▶ _WHAT IS REQUIRED_: So that nothing is lost, write out all the lines below exactly.
╔══
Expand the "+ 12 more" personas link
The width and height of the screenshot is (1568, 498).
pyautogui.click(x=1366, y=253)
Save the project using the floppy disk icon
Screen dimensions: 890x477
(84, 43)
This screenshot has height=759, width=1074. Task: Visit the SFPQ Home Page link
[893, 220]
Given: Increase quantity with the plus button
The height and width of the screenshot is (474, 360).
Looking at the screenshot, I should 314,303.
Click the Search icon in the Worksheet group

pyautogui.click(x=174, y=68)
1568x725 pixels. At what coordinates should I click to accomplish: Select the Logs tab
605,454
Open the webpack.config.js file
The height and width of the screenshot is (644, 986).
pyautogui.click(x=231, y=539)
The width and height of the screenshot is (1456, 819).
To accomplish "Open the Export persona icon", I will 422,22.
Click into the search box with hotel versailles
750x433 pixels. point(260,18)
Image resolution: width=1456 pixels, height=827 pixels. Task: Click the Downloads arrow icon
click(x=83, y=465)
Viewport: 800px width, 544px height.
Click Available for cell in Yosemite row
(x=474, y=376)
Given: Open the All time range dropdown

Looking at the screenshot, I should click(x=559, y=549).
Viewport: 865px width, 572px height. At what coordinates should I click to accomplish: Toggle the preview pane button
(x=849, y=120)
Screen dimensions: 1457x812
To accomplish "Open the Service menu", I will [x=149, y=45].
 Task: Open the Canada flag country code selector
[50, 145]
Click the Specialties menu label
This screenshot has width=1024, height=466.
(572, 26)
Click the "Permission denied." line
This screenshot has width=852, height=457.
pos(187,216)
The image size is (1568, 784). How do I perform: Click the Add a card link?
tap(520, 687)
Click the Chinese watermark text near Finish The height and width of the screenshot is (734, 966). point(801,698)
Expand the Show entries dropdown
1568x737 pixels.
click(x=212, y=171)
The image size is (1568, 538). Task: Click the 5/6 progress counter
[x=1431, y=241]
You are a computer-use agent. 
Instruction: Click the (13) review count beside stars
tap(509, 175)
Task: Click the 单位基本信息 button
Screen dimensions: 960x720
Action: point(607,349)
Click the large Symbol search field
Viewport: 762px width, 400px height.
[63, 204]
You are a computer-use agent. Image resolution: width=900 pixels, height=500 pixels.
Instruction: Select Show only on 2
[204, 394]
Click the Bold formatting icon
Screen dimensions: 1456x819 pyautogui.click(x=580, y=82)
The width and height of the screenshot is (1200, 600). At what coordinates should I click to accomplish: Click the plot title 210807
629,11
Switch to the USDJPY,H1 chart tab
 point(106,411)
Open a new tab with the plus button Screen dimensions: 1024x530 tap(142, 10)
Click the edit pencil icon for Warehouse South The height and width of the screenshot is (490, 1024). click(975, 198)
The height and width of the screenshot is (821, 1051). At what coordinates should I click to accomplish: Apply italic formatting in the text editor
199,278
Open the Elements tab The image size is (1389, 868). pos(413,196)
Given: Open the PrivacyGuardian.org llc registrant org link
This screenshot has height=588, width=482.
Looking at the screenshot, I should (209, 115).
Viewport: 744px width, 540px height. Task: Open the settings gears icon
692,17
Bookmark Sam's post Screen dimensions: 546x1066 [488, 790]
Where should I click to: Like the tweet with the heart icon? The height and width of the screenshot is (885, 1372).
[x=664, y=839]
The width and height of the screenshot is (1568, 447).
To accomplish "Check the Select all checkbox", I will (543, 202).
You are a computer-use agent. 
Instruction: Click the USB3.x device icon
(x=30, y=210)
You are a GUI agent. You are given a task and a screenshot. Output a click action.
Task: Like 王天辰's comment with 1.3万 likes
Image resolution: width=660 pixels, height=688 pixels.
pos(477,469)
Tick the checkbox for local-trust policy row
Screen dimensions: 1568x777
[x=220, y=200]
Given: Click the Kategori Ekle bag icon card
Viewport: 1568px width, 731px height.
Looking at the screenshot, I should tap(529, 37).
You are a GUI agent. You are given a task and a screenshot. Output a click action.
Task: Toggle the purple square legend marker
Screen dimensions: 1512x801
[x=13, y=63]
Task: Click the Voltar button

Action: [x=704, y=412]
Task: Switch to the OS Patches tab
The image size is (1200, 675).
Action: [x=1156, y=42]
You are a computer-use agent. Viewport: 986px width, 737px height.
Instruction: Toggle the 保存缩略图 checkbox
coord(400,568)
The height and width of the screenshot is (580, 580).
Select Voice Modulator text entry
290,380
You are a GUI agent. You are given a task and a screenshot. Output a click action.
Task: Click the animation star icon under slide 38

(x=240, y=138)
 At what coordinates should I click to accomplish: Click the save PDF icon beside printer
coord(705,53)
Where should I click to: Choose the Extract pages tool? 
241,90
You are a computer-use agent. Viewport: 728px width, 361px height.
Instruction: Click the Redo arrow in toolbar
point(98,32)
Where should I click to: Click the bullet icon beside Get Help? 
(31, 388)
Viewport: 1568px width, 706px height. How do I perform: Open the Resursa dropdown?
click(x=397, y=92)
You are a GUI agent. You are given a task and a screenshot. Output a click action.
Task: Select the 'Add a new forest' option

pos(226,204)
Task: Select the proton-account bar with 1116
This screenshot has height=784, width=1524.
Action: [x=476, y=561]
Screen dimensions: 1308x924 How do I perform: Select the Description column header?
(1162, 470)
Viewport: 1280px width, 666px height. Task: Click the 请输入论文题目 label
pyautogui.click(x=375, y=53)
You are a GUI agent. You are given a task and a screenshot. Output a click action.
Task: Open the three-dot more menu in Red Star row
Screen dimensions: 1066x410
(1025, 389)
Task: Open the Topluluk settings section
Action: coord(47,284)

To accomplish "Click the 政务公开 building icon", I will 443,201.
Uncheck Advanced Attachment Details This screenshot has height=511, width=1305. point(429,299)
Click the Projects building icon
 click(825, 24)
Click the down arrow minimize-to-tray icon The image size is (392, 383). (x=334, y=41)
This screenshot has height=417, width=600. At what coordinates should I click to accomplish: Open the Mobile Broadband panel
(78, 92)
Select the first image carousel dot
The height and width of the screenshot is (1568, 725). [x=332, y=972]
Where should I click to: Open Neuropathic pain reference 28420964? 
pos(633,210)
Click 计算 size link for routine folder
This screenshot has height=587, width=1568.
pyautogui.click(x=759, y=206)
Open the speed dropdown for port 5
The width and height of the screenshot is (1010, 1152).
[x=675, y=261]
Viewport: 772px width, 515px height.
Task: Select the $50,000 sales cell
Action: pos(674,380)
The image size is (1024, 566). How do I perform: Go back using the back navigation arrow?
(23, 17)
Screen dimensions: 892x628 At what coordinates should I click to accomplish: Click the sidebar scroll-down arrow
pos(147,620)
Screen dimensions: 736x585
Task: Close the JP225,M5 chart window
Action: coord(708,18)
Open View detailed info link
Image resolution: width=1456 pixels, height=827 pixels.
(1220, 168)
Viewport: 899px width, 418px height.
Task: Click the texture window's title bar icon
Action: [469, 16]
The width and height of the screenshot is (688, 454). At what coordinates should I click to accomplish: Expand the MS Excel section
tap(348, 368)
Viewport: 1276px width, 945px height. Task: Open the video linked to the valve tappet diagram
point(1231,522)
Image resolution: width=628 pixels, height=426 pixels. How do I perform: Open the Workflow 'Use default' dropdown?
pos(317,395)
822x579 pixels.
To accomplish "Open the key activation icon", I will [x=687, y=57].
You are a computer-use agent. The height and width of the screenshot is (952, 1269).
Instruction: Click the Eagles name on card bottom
╚══
▶ _SOLVED PROBLEM_:
Expand the "+ 12 more" personas link
The width and height of the screenshot is (1568, 498).
pyautogui.click(x=1366, y=253)
Save the project using the floppy disk icon
Screen dimensions: 890x477
(84, 43)
This screenshot has height=759, width=1074. Task: Visit the SFPQ Home Page link
[893, 220]
Given: Increase quantity with the plus button
The height and width of the screenshot is (474, 360).
Looking at the screenshot, I should 314,303.
Click the Search icon in the Worksheet group

pyautogui.click(x=174, y=68)
1568x725 pixels. At what coordinates should I click to accomplish: Select the Logs tab
605,454
Open the webpack.config.js file
The height and width of the screenshot is (644, 986).
pyautogui.click(x=231, y=539)
The width and height of the screenshot is (1456, 819).
To accomplish "Open the Export persona icon", I will 422,22.
Click into the search box with hotel versailles
750x433 pixels. point(260,18)
Image resolution: width=1456 pixels, height=827 pixels. Task: Click the Downloads arrow icon
click(x=83, y=465)
Viewport: 800px width, 544px height.
Click Available for cell in Yosemite row
(x=474, y=376)
Given: Open the All time range dropdown

Looking at the screenshot, I should click(x=559, y=549).
Viewport: 865px width, 572px height. At what coordinates should I click to accomplish: Toggle the preview pane button
(x=849, y=120)
Screen dimensions: 1457x812
To accomplish "Open the Service menu", I will [x=149, y=45].
 Task: Open the Canada flag country code selector
[50, 145]
Click the Specialties menu label
This screenshot has width=1024, height=466.
(572, 26)
Click the "Permission denied." line
This screenshot has width=852, height=457.
pos(187,216)
The image size is (1568, 784). How do I perform: Click the Add a card link?
tap(520, 687)
Click the Chinese watermark text near Finish The height and width of the screenshot is (734, 966). point(801,698)
Expand the Show entries dropdown
1568x737 pixels.
click(x=212, y=171)
The image size is (1568, 538). Task: Click the 5/6 progress counter
[x=1431, y=241]
You are a computer-use agent. 
Instruction: Click the (13) review count beside stars
tap(509, 175)
Task: Click the 单位基本信息 button
Screen dimensions: 960x720
Action: point(607,349)
Click the large Symbol search field
Viewport: 762px width, 400px height.
[63, 204]
You are a computer-use agent. Image resolution: width=900 pixels, height=500 pixels.
Instruction: Select Show only on 2
[204, 394]
Click the Bold formatting icon
Screen dimensions: 1456x819 pyautogui.click(x=580, y=82)
The width and height of the screenshot is (1200, 600). At what coordinates should I click to accomplish: Click the plot title 210807
629,11
Switch to the USDJPY,H1 chart tab
 point(106,411)
Open a new tab with the plus button Screen dimensions: 1024x530 tap(142, 10)
Click the edit pencil icon for Warehouse South The height and width of the screenshot is (490, 1024). click(975, 198)
The height and width of the screenshot is (821, 1051). At what coordinates should I click to accomplish: Apply italic formatting in the text editor
199,278
Open the Elements tab The image size is (1389, 868). pos(413,196)
Given: Open the PrivacyGuardian.org llc registrant org link
This screenshot has height=588, width=482.
Looking at the screenshot, I should (209, 115).
Viewport: 744px width, 540px height. Task: Open the settings gears icon
692,17
Bookmark Sam's post Screen dimensions: 546x1066 [488, 790]
Where should I click to: Like the tweet with the heart icon? The height and width of the screenshot is (885, 1372).
[x=664, y=839]
The width and height of the screenshot is (1568, 447).
To accomplish "Check the Select all checkbox", I will (543, 202).
You are a computer-use agent. 
Instruction: Click the USB3.x device icon
(x=30, y=210)
You are a GUI agent. You are given a task and a screenshot. Output a click action.
Task: Like 王天辰's comment with 1.3万 likes
Image resolution: width=660 pixels, height=688 pixels.
pos(477,469)
Tick the checkbox for local-trust policy row
Screen dimensions: 1568x777
[x=220, y=200]
Given: Click the Kategori Ekle bag icon card
Viewport: 1568px width, 731px height.
Looking at the screenshot, I should tap(529, 37).
You are a GUI agent. You are given a task and a screenshot. Output a click action.
Task: Toggle the purple square legend marker
Screen dimensions: 1512x801
[x=13, y=63]
Task: Click the Voltar button

Action: [x=704, y=412]
Task: Switch to the OS Patches tab
The image size is (1200, 675).
Action: [x=1156, y=42]
You are a computer-use agent. Viewport: 986px width, 737px height.
Instruction: Toggle the 保存缩略图 checkbox
coord(400,568)
The height and width of the screenshot is (580, 580).
Select Voice Modulator text entry
290,380
You are a GUI agent. You are given a task and a screenshot. Output a click action.
Task: Click the animation star icon under slide 38

(x=240, y=138)
 At what coordinates should I click to accomplish: Click the save PDF icon beside printer
coord(705,53)
Where should I click to: Choose the Extract pages tool? 
241,90
You are a computer-use agent. Viewport: 728px width, 361px height.
Instruction: Click the Redo arrow in toolbar
point(98,32)
Where should I click to: Click the bullet icon beside Get Help? 
(31, 388)
Viewport: 1568px width, 706px height. How do I perform: Open the Resursa dropdown?
click(x=397, y=92)
You are a GUI agent. You are given a task and a screenshot. Output a click action.
Task: Select the 'Add a new forest' option

pos(226,204)
Task: Select the proton-account bar with 1116
This screenshot has height=784, width=1524.
Action: [x=476, y=561]
Screen dimensions: 1308x924 How do I perform: Select the Description column header?
(1162, 470)
Viewport: 1280px width, 666px height. Task: Click the 请输入论文题目 label
pyautogui.click(x=375, y=53)
You are a GUI agent. You are given a task and a screenshot. Output a click action.
Task: Open the three-dot more menu in Red Star row
Screen dimensions: 1066x410
(1025, 389)
Task: Open the Topluluk settings section
Action: coord(47,284)

To accomplish "Click the 政务公开 building icon", I will 443,201.
Uncheck Advanced Attachment Details This screenshot has height=511, width=1305. point(429,299)
Click the Projects building icon
 click(825, 24)
Click the down arrow minimize-to-tray icon The image size is (392, 383). (x=334, y=41)
This screenshot has height=417, width=600. At what coordinates should I click to accomplish: Open the Mobile Broadband panel
(78, 92)
Select the first image carousel dot
The height and width of the screenshot is (1568, 725). [x=332, y=972]
Where should I click to: Open Neuropathic pain reference 28420964? 
pos(633,210)
Click 计算 size link for routine folder
This screenshot has height=587, width=1568.
pyautogui.click(x=759, y=206)
Open the speed dropdown for port 5
The width and height of the screenshot is (1010, 1152).
[x=675, y=261]
Viewport: 772px width, 515px height.
Task: Select the $50,000 sales cell
Action: pos(674,380)
The image size is (1024, 566). How do I perform: Go back using the back navigation arrow?
(23, 17)
Screen dimensions: 892x628 At what coordinates should I click to accomplish: Click the sidebar scroll-down arrow
pos(147,620)
Screen dimensions: 736x585
Task: Close the JP225,M5 chart window
Action: coord(708,18)
Open View detailed info link
Image resolution: width=1456 pixels, height=827 pixels.
(1220, 168)
Viewport: 899px width, 418px height.
Task: Click the texture window's title bar icon
Action: [469, 16]
The width and height of the screenshot is (688, 454). At what coordinates should I click to accomplish: Expand the MS Excel section
tap(348, 368)
Viewport: 1276px width, 945px height. Task: Open the video linked to the valve tappet diagram
point(1231,522)
Image resolution: width=628 pixels, height=426 pixels. How do I perform: Open the Workflow 'Use default' dropdown?
pos(317,395)
822x579 pixels.
To accomplish "Open the key activation icon", I will [x=687, y=57].
You are a computer-use agent. The height and width of the screenshot is (952, 1269).
Instruction: Click the Eagles name on card bottom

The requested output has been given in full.